Accurate diagnosis and subsequent treatment of latent tuberculosis infection (LTBI) is essential for TB elimination. However, the absence of a gold standard test for diagnosing LTBI makes assessment of the true prevalence of LTBI and the accuracy of diagnostic tests challenging. Bayesian latent class models can be used to make inferences about disease prevalence and the sensitivity and specificity of diagnostic tests using data on the concordance between tests. We performed the largest meta-analysis to date aiming to evaluate the performance of tuberculin skin test (TST) and interferon-gamma release assays (IGRAs) for LTBI diagnosis in various patient populations using Bayesian latent class modelling.

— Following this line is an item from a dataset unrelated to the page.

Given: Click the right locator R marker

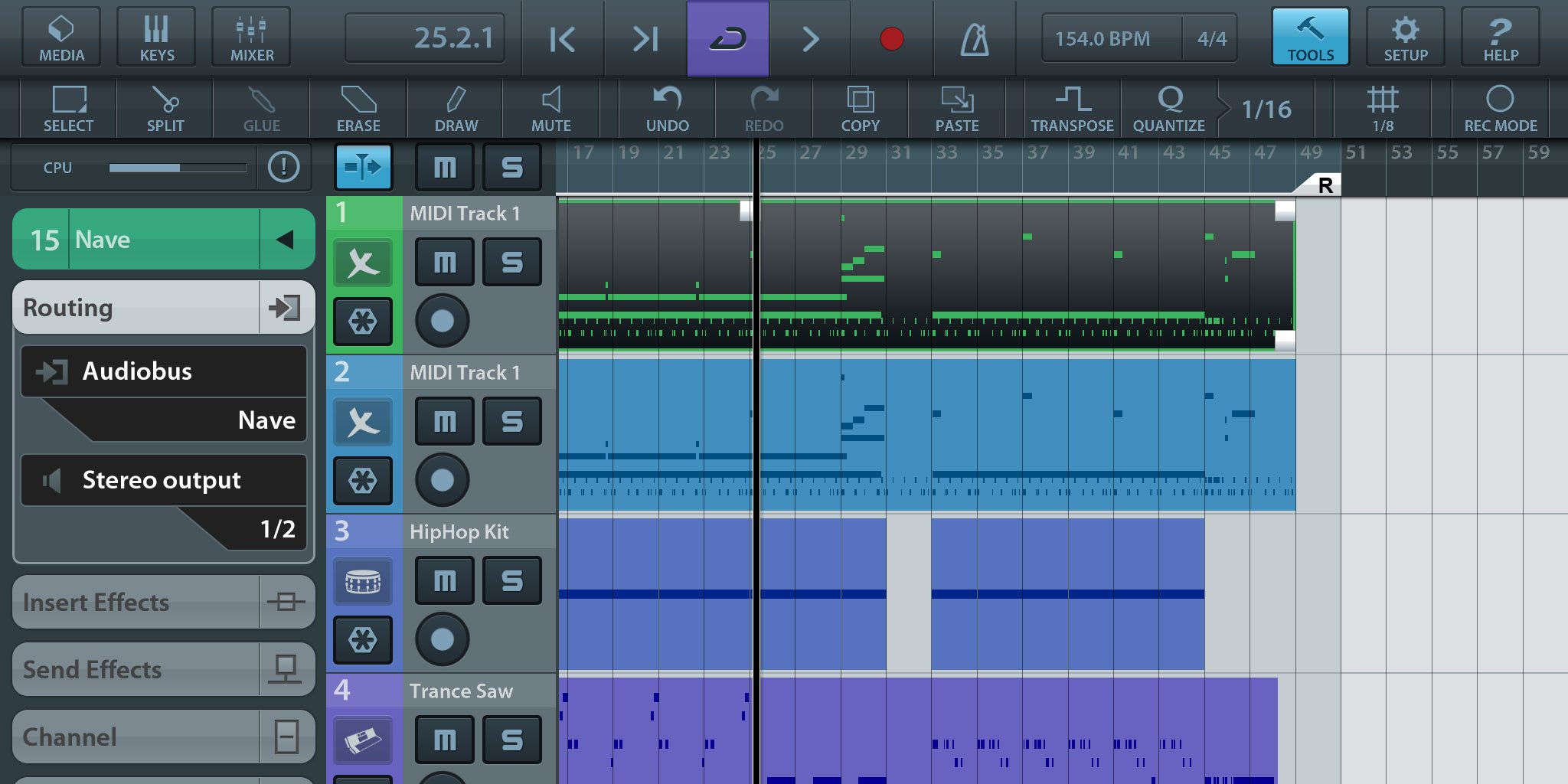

Systematic search of PubMeb, Embase and African Index Medicus was conducted without date and language restrictions on September 11, 2017 to identify studies that compared the performance of TST and IGRAs for LTBI diagnosis. Two IGRA methods were considered: QuantiFERON-TB Gold In Tube (QFT-GIT) and T-SPOT.TB. Studies were included if they reported 2×2 agreement data between TST and QFT-GIT or T-SPOT.TB. A Bayesian latent class model was developed to estimate the sensitivity and specificity of TST and IGRAs in various populations, including immune-competent adults, immune-compromised adults and children. A TST cut-off value of 10 mm was used for immune-competent subjects and 5 mm for immune-compromised individuals.


A total of 157 studies were included in the analysis. In immune-competent adults, the sensitivity of TST and QFT-GIT were estimated to be 84% (95% credible interval [CrI] 82–85%) and 52% (50–53%), respectively. The specificity of QFT-GIT was 97% (96–97%) in non-BCG-vaccinated and 93% (92–94%) in BCG-vaccinated immune-competent adults. The estimated figures for TST were 100% (99–100%) and 79% (76–82%), respectively. T-SPOT.TB has comparable specificity (97% for both tests) and better sensitivity (68% versus 52%) than QFT-GIT in immune-competent adults. In immune-compromised adults, both TST and QFT-GIT display low sensitivity but high specificity. QFT-GIT and TST are equally specific (98% for both tests) in non-BCG-vaccinated children; however, QFT-GIT is more specific than TST (98% versus 82%) in BCG-vaccinated group. TST is more sensitive than QFT-GIT (82% versus 73%) in children.


This study is the first to assess the utility of TST and IGRAs for LTBI diagnosis in different population groups using all available data with Bayesian latent class modelling. Our results challenge the current beliefs about the performance of LTBI screening tests, and have important implications for LTBI screening policy and practice. We estimated that the performance of IGRAs is not as reliable as previously measured in the general population. However, IGRAs are not or minimally affected by BCG and should be the preferred tests in this setting. Adoption of IGRAs in settings where BCG is widely administered will allow for a more accurate identification and treatment of LTBI.